= Balanced-growth equilibrium =

In macroeconomics, the balanced-growth path of a dynamic model is a trajectory such that all variables grow at a constant rate. In the standard exogenous growth model, balanced growth is a basic assumption, while other variables like the capital stock, real GDP, and output per worker are growing. Developing economies may adopt a strategy of unbalanced growth to rectify previous investment decisions, as put forward by economist Albert O. Hirschman.

In microbiology, the state of balanced-growth means "every extensive property of the growing system increases by the same factor over a time interval". It is ideal for performing experiments because all bacteria are at about the same state (as opposed to stationary phase, for example, where some cells are alive and others are dead).
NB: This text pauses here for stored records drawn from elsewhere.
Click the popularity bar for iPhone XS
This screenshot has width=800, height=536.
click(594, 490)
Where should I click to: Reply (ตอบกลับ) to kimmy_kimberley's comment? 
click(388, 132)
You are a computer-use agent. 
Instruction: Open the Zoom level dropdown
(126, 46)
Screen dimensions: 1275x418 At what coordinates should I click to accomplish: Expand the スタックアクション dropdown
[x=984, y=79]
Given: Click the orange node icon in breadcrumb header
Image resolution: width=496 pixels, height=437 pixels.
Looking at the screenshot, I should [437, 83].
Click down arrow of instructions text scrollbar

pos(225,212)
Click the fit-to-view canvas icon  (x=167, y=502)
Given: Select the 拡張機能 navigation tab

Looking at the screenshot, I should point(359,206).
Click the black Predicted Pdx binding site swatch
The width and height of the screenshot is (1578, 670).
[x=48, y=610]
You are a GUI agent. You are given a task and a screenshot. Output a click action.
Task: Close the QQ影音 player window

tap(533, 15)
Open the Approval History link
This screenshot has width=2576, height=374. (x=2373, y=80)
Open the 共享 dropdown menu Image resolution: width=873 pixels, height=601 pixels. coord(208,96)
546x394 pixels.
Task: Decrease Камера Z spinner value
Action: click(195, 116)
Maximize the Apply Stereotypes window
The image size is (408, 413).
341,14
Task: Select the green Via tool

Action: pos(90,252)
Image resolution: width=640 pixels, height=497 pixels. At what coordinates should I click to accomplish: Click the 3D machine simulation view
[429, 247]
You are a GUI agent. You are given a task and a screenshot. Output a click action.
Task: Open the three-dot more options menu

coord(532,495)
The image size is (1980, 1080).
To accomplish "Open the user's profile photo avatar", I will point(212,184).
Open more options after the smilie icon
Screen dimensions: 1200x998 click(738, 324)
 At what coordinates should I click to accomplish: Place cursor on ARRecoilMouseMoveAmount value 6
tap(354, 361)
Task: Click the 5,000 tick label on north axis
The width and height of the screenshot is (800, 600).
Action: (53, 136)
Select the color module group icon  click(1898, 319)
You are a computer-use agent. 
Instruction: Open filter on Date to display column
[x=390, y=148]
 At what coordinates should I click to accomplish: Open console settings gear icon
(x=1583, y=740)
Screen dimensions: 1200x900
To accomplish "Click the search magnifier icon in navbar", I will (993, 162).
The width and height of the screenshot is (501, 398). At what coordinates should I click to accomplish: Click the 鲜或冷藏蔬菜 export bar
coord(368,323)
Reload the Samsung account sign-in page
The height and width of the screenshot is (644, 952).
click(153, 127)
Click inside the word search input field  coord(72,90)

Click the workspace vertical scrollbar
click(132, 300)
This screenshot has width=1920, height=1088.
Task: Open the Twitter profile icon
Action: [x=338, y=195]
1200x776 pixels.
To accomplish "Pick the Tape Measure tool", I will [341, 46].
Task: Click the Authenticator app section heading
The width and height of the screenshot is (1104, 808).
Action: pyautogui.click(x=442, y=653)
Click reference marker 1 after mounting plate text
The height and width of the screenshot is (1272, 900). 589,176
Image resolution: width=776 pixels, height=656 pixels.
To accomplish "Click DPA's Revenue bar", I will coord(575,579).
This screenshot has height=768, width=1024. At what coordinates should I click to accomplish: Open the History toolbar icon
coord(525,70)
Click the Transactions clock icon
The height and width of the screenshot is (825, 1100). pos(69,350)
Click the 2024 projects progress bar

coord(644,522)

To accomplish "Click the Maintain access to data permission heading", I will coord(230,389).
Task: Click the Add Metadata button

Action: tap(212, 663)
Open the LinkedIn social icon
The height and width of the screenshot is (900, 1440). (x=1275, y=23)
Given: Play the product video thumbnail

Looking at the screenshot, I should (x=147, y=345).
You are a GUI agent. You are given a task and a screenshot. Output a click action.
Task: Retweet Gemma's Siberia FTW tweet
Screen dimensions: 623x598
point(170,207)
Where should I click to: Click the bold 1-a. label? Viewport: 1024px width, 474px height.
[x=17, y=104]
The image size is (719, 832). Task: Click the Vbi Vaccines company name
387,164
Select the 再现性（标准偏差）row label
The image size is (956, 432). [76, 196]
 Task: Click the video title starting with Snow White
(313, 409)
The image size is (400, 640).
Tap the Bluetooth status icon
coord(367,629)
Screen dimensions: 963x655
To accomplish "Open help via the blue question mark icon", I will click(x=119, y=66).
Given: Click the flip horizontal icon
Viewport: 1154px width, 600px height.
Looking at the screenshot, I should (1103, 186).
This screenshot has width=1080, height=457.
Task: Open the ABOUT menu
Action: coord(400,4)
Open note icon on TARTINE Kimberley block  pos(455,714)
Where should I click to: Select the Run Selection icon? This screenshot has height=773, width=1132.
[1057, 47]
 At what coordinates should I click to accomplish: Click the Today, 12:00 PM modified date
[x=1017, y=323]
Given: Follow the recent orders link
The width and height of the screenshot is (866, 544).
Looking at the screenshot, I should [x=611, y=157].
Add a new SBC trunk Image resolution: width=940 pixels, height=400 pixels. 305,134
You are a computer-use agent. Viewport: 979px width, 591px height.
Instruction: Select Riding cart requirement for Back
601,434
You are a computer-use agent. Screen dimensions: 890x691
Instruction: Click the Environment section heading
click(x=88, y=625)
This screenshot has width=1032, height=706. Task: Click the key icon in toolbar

Machines like chemostats can be used to culture bacteria and keep them in a state of balanced-growth for long-term experiments.

Balance Growth refers to a specific type of economic growth that is sustainable in the long term. Balance Growth is opposed to the boom and bust nature of economic cycles.

According to Alak Ghosh, " Planning with balanced growth indicates that all sectors of the economy will expand in same proportion, so that consumption, investment and income will grow at the same rates. It stresses that the balanced growth can occur when the growth rates of the consumption, investment and income are equal to each other".

According to W. A. Lewis," In development programmes, all sectors of economy should grow simultaneously so as to keep a proper balance between industry and agriculture and between production for home consumption and. Production for exports. The truth is that all sectors should be expanded simultaneously.